__WORK TASK__: Starting at the line that contains "At what coordinates should I click to accomplish: Open", return every line through the end of the data exactly, without pictures.
□ □ □
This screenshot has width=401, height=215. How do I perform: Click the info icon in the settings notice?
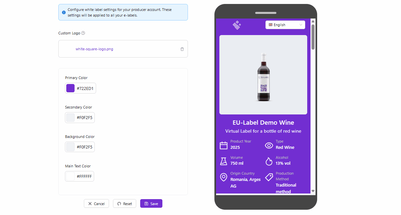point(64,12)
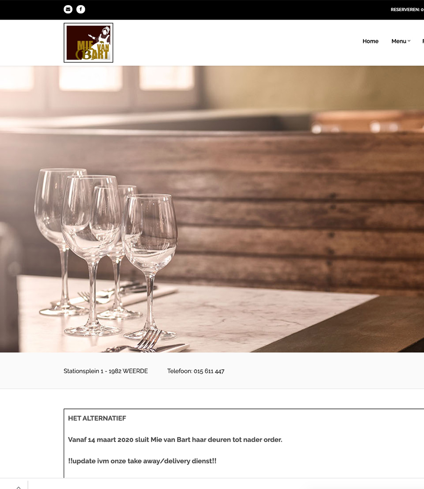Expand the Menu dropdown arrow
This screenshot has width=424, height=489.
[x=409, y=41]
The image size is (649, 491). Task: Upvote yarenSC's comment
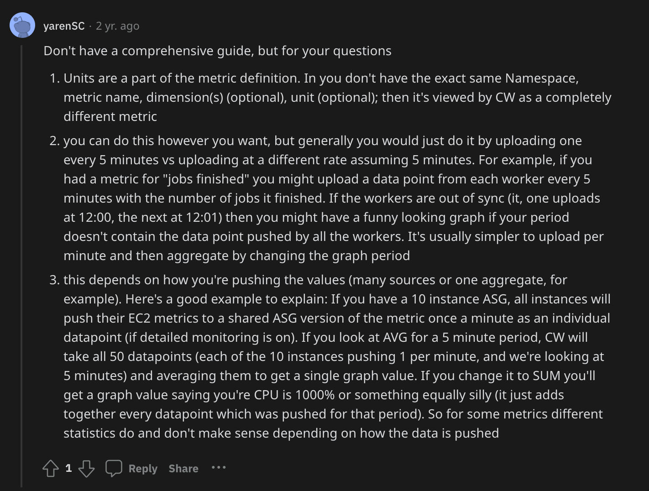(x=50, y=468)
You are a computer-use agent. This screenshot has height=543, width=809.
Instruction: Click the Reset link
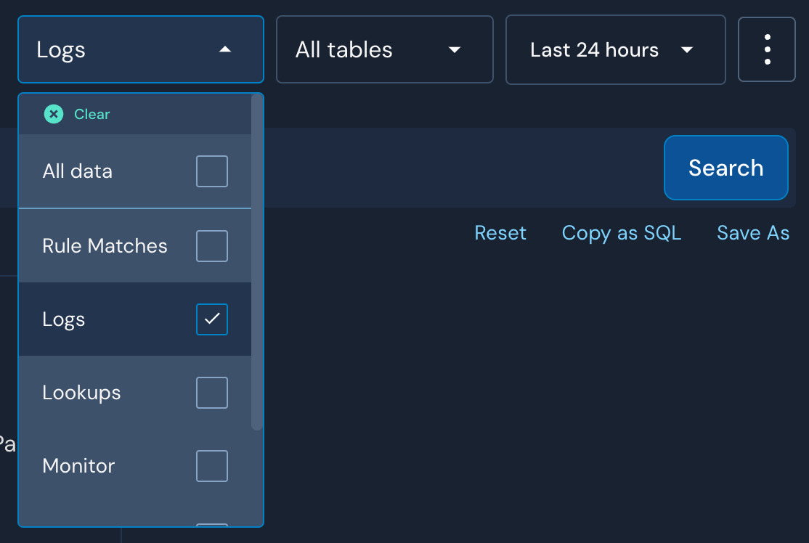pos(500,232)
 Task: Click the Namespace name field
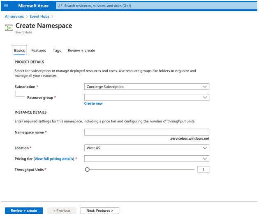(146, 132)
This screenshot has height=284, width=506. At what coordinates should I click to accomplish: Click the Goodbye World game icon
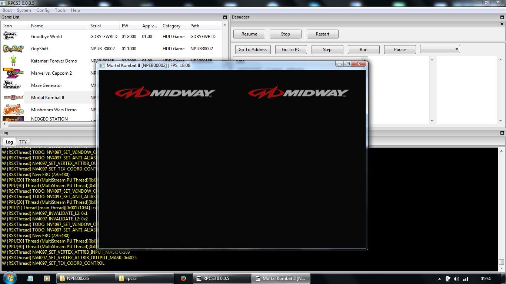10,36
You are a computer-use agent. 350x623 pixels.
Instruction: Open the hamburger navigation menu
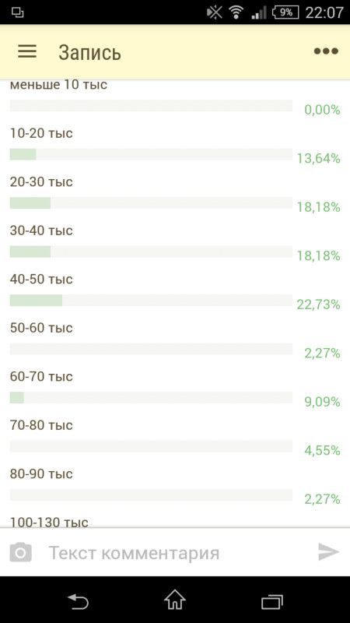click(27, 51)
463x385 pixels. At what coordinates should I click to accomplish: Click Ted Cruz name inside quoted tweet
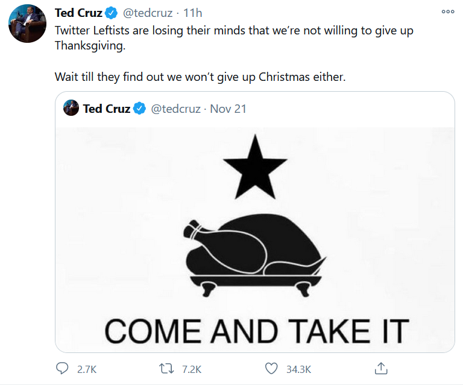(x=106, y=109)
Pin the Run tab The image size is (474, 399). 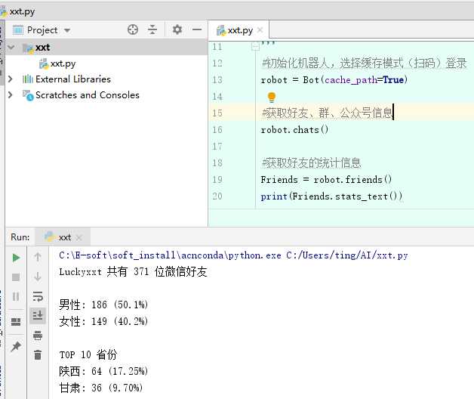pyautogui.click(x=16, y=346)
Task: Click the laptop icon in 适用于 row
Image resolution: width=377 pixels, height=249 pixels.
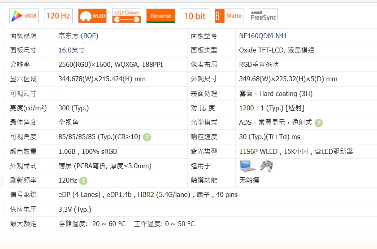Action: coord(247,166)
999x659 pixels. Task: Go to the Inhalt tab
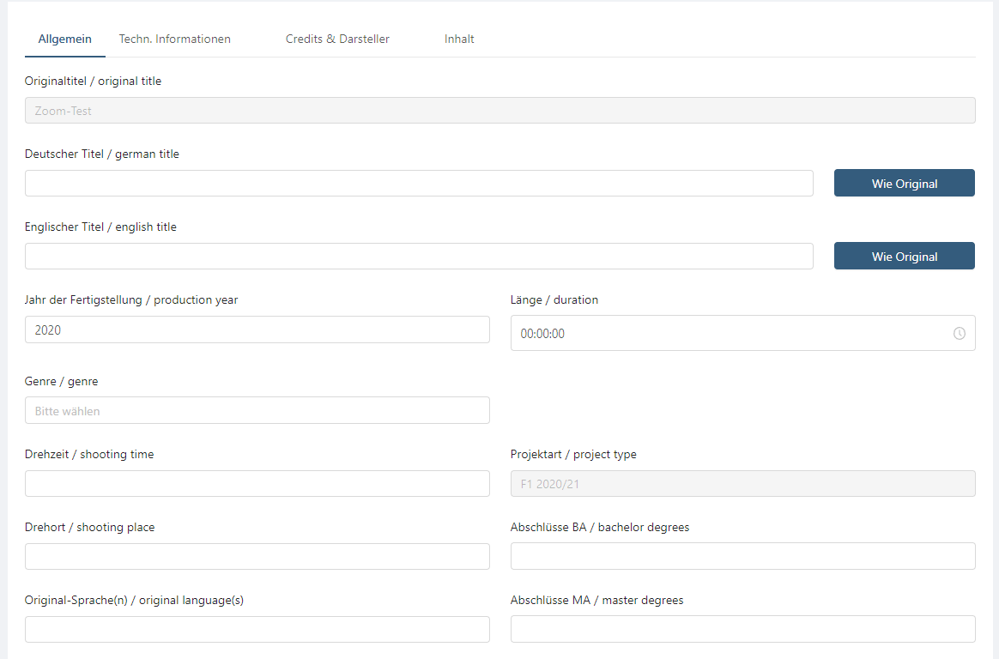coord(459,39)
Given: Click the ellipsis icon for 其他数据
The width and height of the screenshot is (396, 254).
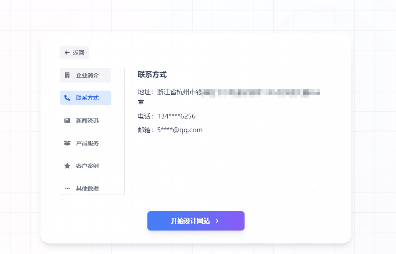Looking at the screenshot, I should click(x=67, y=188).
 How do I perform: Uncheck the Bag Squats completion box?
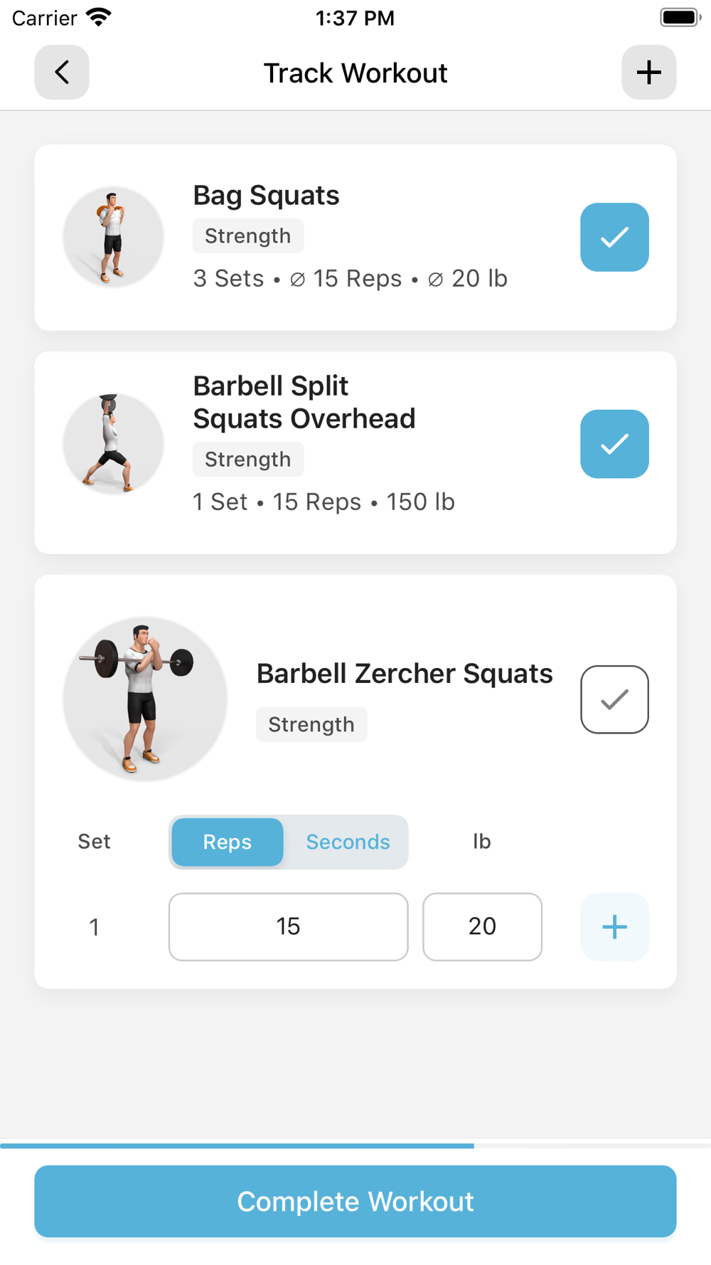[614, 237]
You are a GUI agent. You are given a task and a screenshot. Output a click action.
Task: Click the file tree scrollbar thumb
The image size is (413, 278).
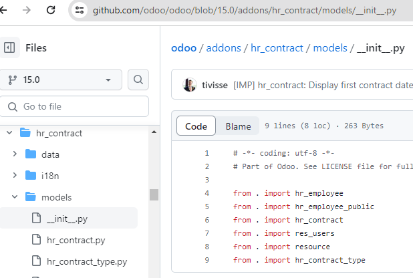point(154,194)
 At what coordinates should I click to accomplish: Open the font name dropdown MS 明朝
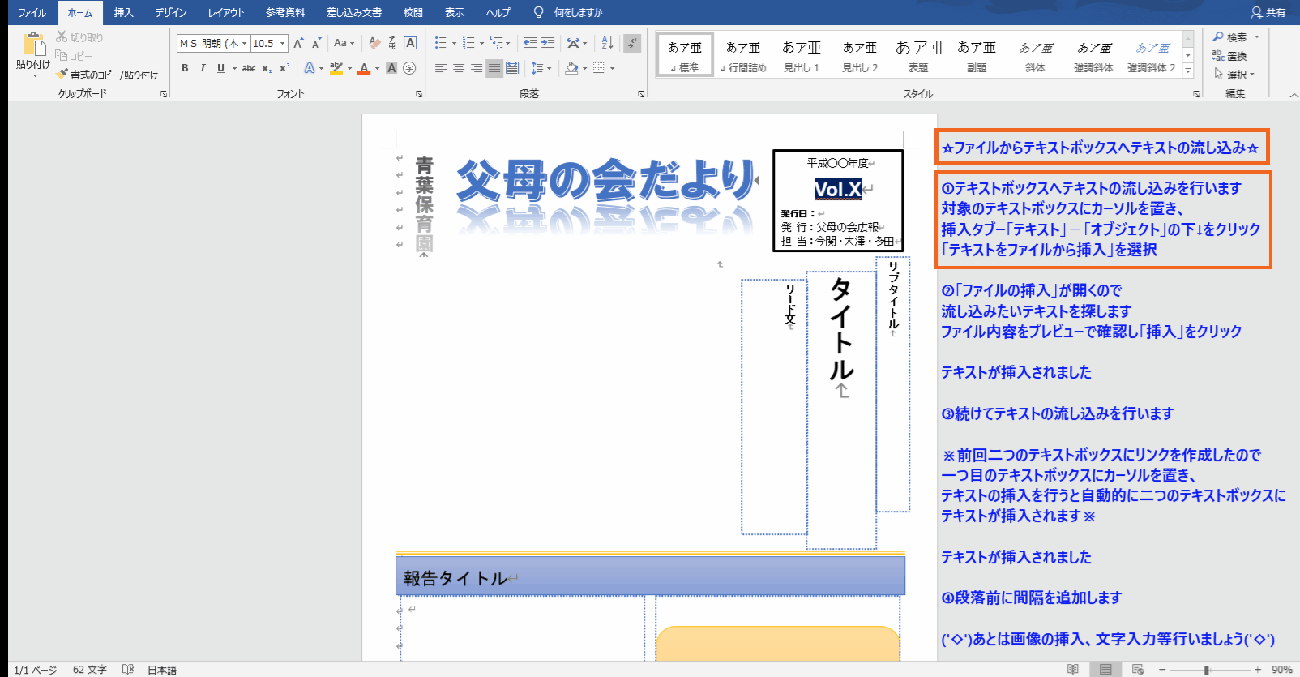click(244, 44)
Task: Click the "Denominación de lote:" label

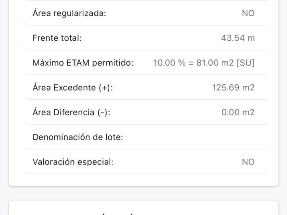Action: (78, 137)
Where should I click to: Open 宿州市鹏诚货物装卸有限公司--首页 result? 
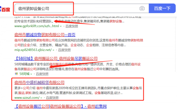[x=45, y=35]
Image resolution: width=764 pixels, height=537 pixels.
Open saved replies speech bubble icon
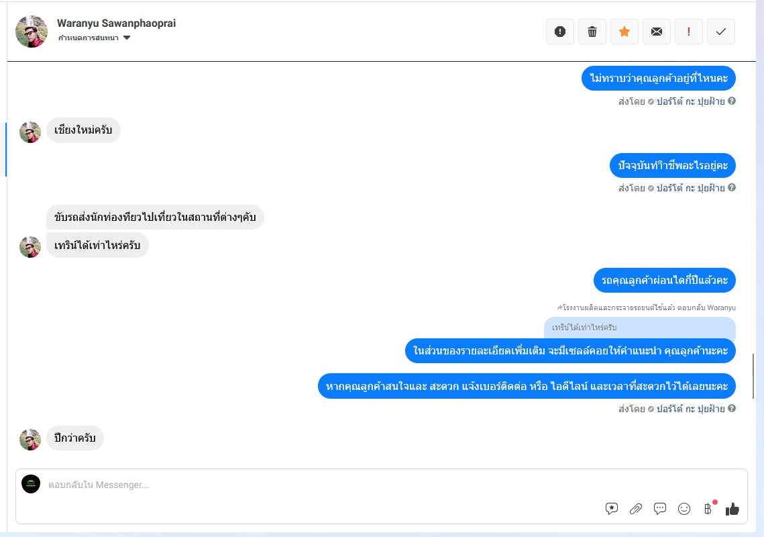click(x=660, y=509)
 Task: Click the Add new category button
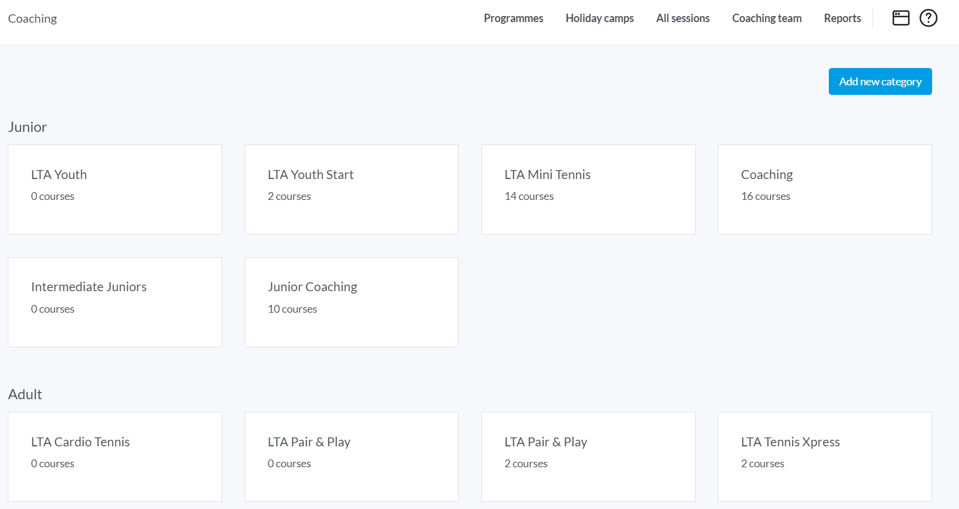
□ □ □
__RESULT BELOW__:
 At what coordinates should I click to accomplish: Open the font name dropdown MS 明朝
click(244, 44)
Task: Click the "Denominación de lote:" label

Action: (78, 137)
Where should I click to: Open 宿州市鹏诚货物装卸有限公司--首页 result? 
[x=45, y=35]
Image resolution: width=764 pixels, height=537 pixels.
Open saved replies speech bubble icon
click(x=660, y=509)
 Task: Click the Add new category button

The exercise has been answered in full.